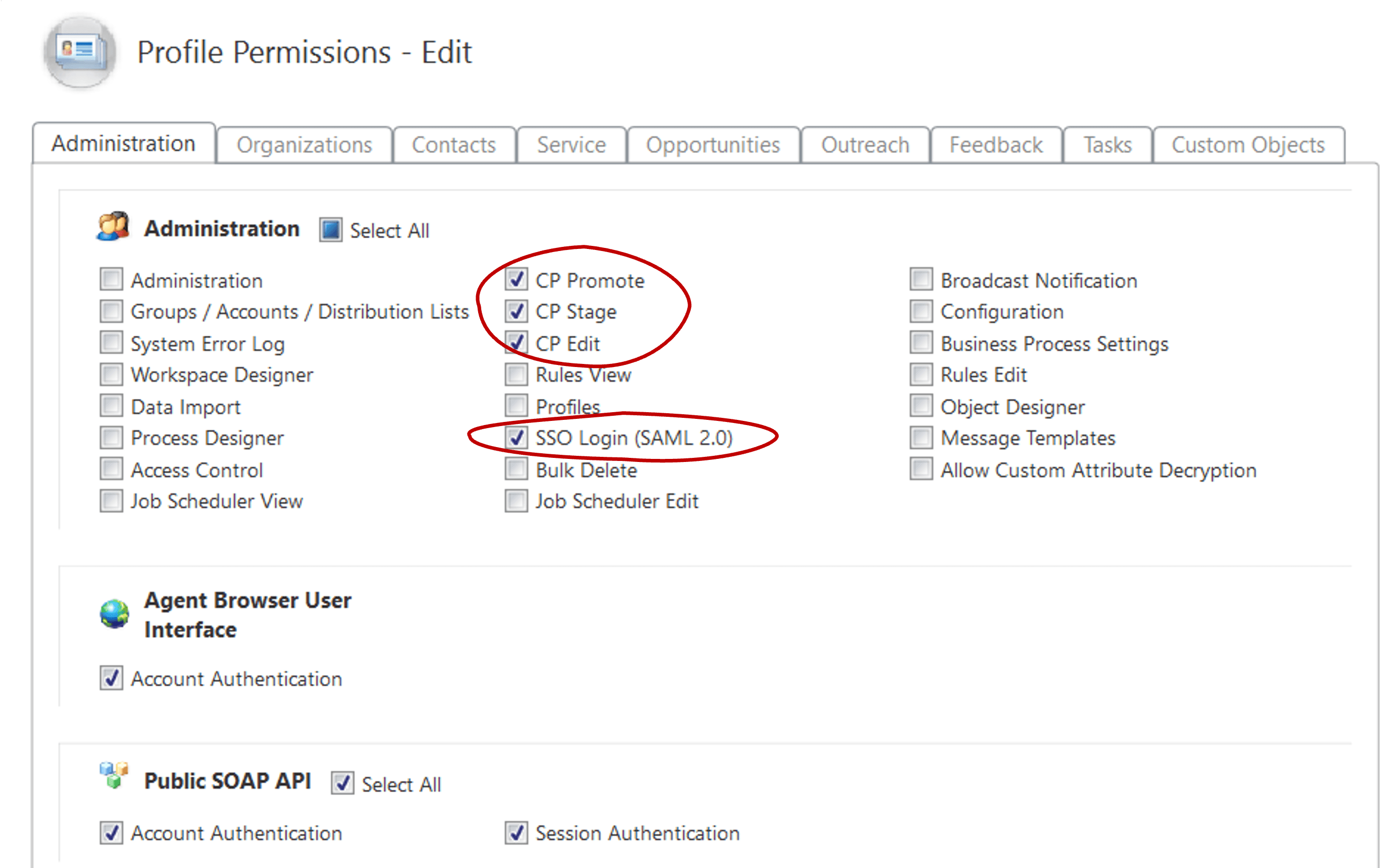Viewport: 1398px width, 868px height.
Task: Toggle Administration section Select All checkbox
Action: tap(331, 229)
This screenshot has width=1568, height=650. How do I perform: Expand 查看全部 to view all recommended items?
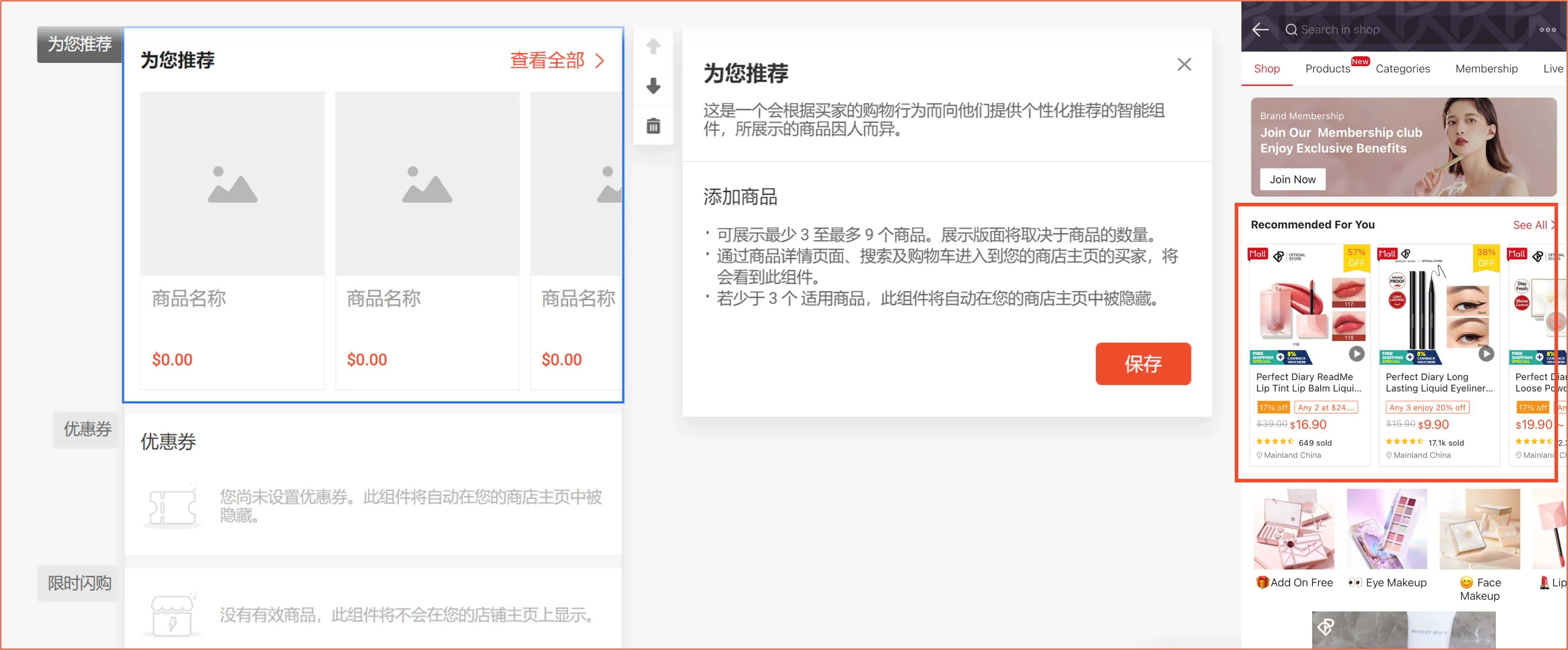(x=547, y=61)
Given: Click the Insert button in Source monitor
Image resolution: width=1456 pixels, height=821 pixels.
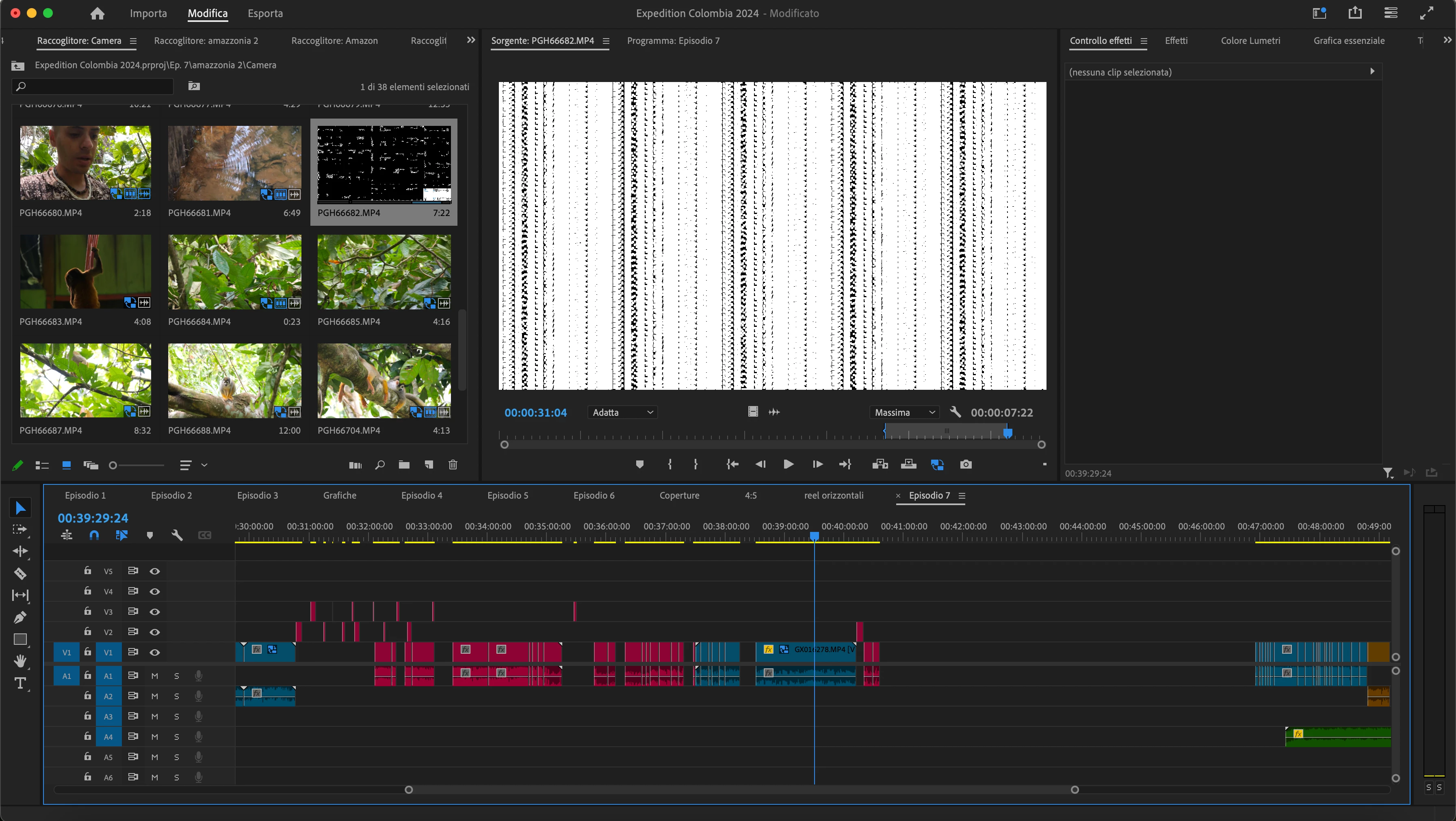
....
Output verbatim the lines beginning at the line with "This screenshot has" and ending at the last line of the material above, inclusive. Do not carry over any pictures.

=== Expected answer ===
This screenshot has width=1568, height=650. How do I perform: Expand 查看全部 to view all recommended items?
(x=547, y=61)
Given: Click the Insert button in Source monitor
Image resolution: width=1456 pixels, height=821 pixels.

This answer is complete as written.